[Data extracted from a collection]
:::::
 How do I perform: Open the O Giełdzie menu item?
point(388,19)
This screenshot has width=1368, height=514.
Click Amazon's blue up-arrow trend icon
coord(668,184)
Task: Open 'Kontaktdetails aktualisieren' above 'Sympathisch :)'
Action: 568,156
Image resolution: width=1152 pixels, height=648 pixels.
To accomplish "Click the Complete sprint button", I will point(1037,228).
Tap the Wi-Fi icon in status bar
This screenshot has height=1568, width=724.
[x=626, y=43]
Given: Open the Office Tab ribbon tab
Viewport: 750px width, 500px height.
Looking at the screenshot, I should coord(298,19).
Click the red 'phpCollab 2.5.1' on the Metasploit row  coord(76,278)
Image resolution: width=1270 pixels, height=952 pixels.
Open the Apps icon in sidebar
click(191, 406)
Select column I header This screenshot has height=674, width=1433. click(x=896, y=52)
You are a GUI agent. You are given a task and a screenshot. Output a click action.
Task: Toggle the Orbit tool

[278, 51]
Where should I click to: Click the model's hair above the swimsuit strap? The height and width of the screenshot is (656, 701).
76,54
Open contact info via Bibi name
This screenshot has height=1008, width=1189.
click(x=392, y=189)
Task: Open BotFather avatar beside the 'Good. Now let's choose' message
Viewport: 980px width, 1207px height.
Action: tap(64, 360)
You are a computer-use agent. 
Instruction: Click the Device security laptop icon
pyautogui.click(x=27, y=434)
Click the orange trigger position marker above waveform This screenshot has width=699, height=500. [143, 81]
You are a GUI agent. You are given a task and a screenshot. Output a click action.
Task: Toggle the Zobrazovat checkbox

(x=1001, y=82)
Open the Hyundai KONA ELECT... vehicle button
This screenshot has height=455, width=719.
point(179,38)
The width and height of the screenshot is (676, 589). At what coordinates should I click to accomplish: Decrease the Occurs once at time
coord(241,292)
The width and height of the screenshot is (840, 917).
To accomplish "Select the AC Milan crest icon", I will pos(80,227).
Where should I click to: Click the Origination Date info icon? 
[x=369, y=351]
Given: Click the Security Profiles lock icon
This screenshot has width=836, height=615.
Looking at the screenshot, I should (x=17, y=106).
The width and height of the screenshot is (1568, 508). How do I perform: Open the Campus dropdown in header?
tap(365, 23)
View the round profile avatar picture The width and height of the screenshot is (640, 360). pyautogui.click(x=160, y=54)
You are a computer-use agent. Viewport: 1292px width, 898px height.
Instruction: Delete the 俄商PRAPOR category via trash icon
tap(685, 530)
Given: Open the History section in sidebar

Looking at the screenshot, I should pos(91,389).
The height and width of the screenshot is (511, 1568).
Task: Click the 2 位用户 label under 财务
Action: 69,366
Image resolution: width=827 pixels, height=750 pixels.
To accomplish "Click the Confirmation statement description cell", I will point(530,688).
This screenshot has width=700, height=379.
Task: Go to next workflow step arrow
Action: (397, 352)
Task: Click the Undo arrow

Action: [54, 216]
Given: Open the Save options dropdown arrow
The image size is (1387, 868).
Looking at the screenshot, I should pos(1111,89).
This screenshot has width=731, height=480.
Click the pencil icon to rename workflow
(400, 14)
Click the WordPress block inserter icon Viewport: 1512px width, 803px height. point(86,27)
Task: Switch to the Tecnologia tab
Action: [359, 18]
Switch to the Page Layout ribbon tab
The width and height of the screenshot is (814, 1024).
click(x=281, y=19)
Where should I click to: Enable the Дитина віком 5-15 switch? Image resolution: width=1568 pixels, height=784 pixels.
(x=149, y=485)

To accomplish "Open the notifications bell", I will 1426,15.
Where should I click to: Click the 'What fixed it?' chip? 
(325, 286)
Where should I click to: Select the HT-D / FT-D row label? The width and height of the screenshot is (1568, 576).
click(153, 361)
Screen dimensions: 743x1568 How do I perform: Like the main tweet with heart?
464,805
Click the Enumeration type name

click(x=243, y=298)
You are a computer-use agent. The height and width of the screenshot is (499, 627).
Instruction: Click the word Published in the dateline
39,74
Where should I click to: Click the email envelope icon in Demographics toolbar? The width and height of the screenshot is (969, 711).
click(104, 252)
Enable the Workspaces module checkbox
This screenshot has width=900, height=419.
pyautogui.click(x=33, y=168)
:::::
» **Exercise**
Examine the records and pull out every line where the string "avatar" occurs.

» **Result below**
Task: Open BotFather avatar beside the 'Good. Now let's choose' message
View the round profile avatar picture The width and height of the screenshot is (640, 360). pyautogui.click(x=160, y=54)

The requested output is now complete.